= C.W. Shumway & Sons =

Foundry in Batavia, Illinois, US

C.W. Shumway & Sons was a foundry operational in Batavia, Illinois, from 1872 to 2002. It produced metal castings for various industrial uses and for awards, including the Emmy Award, Academy Awards, and the Vince Lombardi Trophy. The company was closed in 2002 due to changing market demands. At the time of its closure, it was one of the oldest foundries in the United States.

==History==
Founded in 1872, the company was founded by Charles W. Shumway in response to a need for castings due to the destruction of the Great Chicago Fire the year before.
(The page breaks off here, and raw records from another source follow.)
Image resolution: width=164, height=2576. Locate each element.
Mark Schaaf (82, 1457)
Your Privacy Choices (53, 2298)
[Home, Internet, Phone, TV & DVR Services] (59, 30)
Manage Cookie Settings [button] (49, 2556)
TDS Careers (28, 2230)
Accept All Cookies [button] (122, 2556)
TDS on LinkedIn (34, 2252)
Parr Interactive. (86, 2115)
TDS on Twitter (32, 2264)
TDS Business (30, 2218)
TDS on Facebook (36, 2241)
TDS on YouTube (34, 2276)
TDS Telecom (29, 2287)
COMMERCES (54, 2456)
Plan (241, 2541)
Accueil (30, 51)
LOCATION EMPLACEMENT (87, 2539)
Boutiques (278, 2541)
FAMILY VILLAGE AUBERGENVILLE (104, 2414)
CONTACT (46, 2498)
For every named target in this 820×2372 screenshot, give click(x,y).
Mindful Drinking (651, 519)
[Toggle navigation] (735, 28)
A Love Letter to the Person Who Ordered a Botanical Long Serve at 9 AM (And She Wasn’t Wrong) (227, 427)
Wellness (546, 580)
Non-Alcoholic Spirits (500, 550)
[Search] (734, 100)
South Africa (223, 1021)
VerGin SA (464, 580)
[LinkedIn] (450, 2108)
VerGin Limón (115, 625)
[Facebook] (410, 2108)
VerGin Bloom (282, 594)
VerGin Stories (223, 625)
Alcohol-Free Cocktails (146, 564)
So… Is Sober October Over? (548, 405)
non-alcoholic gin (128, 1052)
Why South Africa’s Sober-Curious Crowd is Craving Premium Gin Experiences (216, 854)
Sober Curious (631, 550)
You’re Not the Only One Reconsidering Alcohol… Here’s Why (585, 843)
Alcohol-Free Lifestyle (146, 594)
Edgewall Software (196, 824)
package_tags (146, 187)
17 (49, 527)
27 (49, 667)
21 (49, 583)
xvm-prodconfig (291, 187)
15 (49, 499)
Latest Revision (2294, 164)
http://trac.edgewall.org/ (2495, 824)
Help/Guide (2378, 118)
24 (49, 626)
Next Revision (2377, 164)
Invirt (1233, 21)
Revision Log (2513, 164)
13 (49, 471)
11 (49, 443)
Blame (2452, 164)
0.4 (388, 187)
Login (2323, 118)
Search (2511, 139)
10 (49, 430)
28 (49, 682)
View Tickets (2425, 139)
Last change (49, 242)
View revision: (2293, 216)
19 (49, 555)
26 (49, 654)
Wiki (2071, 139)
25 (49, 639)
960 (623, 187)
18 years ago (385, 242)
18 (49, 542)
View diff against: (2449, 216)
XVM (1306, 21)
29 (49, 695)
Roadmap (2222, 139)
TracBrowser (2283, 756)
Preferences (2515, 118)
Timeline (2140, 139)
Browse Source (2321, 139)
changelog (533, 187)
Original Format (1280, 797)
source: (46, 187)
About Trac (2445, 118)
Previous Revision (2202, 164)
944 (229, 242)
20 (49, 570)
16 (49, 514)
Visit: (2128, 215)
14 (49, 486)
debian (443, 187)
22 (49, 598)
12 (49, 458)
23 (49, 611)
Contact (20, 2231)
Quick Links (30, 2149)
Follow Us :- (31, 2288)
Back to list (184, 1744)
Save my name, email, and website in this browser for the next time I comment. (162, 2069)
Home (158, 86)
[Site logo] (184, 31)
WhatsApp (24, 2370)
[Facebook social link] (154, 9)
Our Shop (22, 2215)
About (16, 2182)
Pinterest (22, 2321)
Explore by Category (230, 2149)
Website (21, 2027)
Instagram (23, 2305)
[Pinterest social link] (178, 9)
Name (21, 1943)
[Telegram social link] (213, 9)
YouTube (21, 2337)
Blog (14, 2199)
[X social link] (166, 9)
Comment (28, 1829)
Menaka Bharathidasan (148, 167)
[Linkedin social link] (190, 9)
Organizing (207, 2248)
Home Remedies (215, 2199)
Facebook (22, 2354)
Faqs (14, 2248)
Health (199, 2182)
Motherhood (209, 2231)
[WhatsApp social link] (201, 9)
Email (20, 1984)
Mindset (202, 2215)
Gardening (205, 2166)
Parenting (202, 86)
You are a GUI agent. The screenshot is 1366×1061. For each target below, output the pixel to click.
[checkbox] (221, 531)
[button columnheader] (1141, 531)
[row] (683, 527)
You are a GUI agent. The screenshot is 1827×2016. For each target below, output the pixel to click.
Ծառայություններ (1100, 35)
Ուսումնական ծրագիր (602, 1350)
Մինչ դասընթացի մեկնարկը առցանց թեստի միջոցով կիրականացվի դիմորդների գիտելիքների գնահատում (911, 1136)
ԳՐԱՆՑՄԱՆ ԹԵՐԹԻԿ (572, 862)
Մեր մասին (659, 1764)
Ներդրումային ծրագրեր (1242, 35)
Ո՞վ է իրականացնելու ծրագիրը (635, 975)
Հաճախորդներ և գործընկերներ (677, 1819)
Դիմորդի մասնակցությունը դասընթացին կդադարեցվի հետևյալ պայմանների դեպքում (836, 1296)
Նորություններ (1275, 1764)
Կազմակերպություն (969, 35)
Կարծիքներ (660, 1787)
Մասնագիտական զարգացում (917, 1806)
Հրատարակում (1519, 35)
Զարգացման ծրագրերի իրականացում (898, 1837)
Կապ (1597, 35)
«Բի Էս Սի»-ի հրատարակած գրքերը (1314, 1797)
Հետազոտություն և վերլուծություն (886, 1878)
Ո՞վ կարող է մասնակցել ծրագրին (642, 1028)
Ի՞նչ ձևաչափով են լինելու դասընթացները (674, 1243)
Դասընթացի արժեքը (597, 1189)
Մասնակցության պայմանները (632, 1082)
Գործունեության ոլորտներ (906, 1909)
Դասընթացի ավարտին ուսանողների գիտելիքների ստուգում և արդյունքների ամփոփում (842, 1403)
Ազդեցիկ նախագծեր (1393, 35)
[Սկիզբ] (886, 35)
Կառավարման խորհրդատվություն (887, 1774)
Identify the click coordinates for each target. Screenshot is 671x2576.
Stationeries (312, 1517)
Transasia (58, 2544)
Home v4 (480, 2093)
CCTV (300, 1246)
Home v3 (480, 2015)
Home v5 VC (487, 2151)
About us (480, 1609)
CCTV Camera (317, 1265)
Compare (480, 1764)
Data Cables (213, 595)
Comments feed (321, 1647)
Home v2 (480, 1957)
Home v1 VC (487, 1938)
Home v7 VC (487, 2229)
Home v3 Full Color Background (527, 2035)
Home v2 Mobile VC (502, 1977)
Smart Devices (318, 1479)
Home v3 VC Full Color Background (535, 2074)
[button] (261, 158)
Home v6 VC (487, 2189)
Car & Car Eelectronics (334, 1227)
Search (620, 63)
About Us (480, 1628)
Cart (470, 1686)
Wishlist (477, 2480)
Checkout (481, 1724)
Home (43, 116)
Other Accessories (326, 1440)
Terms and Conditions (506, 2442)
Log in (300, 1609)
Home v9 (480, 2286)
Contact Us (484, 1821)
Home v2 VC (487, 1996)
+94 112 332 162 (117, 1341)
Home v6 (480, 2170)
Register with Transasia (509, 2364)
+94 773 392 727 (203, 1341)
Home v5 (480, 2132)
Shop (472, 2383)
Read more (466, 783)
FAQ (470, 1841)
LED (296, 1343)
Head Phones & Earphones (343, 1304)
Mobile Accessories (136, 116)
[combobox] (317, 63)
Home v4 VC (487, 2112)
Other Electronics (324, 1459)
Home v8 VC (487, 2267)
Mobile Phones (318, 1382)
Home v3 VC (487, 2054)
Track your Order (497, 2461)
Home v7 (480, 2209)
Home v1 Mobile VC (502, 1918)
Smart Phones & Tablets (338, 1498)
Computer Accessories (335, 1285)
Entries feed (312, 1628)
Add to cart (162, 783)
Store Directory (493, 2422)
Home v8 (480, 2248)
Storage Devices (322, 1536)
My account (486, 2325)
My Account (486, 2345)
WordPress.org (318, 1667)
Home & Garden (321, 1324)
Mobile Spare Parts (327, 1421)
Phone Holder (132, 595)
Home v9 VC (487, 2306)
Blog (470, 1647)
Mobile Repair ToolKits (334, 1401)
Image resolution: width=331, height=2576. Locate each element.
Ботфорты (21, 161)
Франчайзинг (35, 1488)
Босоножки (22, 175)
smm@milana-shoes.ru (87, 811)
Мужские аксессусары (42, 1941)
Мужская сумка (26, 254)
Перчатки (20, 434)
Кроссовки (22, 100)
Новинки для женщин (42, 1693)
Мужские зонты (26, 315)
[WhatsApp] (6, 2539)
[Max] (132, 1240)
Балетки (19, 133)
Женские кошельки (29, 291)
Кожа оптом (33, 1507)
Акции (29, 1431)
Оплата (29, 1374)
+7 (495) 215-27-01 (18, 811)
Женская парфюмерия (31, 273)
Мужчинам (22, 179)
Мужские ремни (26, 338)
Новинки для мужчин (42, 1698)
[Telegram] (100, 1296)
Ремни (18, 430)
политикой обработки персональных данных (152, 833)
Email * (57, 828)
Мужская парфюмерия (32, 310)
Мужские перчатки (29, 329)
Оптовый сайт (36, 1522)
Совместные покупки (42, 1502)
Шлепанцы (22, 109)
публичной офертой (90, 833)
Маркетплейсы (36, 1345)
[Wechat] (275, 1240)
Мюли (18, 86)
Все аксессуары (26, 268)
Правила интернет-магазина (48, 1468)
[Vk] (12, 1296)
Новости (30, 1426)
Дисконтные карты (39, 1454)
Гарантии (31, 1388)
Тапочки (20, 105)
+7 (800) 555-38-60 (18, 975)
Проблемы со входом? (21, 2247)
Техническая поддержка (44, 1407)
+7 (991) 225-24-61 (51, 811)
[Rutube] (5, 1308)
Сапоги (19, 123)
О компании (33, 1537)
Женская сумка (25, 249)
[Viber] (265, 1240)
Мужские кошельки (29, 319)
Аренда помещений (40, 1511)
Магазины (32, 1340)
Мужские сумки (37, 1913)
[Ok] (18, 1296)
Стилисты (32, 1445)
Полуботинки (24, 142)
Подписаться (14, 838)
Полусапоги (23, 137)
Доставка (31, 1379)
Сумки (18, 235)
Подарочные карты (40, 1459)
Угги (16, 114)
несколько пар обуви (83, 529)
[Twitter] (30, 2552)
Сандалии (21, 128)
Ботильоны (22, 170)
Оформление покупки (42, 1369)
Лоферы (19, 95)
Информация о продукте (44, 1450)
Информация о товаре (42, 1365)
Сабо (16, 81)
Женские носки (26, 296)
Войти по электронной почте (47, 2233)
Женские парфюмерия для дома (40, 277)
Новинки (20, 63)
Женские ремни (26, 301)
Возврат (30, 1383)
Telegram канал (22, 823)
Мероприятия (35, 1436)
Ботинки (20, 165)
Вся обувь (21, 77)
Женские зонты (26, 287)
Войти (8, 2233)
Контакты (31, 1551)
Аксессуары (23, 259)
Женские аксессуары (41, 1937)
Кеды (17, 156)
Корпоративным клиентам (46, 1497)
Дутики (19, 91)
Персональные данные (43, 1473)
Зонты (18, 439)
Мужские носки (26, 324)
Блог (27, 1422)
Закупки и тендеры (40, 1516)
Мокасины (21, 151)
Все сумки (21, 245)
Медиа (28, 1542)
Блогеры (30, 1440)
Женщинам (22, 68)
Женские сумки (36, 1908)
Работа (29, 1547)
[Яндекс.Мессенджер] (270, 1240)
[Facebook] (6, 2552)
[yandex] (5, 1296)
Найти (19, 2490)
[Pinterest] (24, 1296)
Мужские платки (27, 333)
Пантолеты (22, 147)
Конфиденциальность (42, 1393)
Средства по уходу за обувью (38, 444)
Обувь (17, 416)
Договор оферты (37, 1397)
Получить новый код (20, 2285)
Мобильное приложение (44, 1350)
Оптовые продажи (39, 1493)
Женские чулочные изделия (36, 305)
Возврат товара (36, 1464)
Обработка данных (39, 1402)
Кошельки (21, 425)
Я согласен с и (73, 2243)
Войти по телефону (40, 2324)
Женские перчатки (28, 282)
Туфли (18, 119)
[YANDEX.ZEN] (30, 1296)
After taking on A.N. Merrill as a partner, who then soon retired, he soon partnered with Charles Osgood to form the Osgood and Shumway Foundry Co.. Over the years, various partners joined and left the company, and the company took its final name in 1904 after his second son joined the family.

The first products that the company made were exclusively of iron, including iron pillars for buildings. In 1895, it started producing castings for furnaces, water heaters, sewing machines, and other kinds of machines. By 1920, the company diversified into making ventilators, chimney clean-out doors, grates, and other products.

In 2002, the foundry was closed due to changing trends in the market, including the increased use of precision casting. The foundry's buildings were demolished in 2007.

==Major awards produced==
From 1928 to 1982, the company cast the Oscar statuette for the Academy Awards. In 1983, R.S. Owens & Company took over casting of the award. The trophies each took between three and four weeks to produce, and weighed 8.5 lb. Additionally, the company helped to cast the Vince Lombardi Trophy, which was then finished by Tiffany & Co.